Can a valid, but inapplicable choice-of-court clause, be regarded as a "tacit" jurisdiction agreement? Is it sufficient to establish the jurisdiction of the courts of a member state under the Brussels I Regulation? This article addresses these questions based on a judgment that the Hungarian Supreme Court delivered in a cross-border dispute between a Hungarian claimant and a Romanian defendant.

1. Facts

In 2011, a company seated in Szolnok, Hungary, (the claimant) entered into a contract as a supplier with a company based in Romania (the defendant). As per this contract, the claimant was to deliver machines and other equipment for a wastewater treatment plant being built in Romania and was to install the delivered equipment.

In the contract, the parties stipulated Hungarian law as the applicable law. The contract contained the following clause (the choice-of-court clause):

disputes that may arise shall be settled by mutual negotiations between the parties, keeping in mind the mutual interests, failing which, the parties stipulate the competence of the Municipal Court of Szolnok.

> _Data_
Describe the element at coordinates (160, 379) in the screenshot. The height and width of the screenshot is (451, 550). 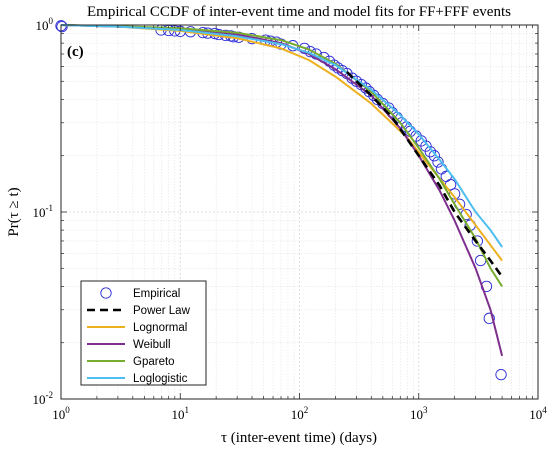
I see `legend-label-loglogistic: Loglogistic` at that location.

> _What this exercise asks_
1. According to the article on the choice-of-court clause, what law did the parties stipulate as applicable to their contract?
2. Please output the part of the article on the choice-of-court clause starting with "Can a valid, but" and going on through "a Romanian defendant.".

> _Your responses_
1. Hungarian law.

2.
Can a valid, but inapplicable choice-of-court clause, be regarded as a "tacit" jurisdiction agreement? Is it sufficient to establish the jurisdiction of the courts of a member state under the Brussels I Regulation? This article addresses these questions based on a judgment that the Hungarian Supreme Court delivered in a cross-border dispute between a Hungarian claimant and a Romanian defendant.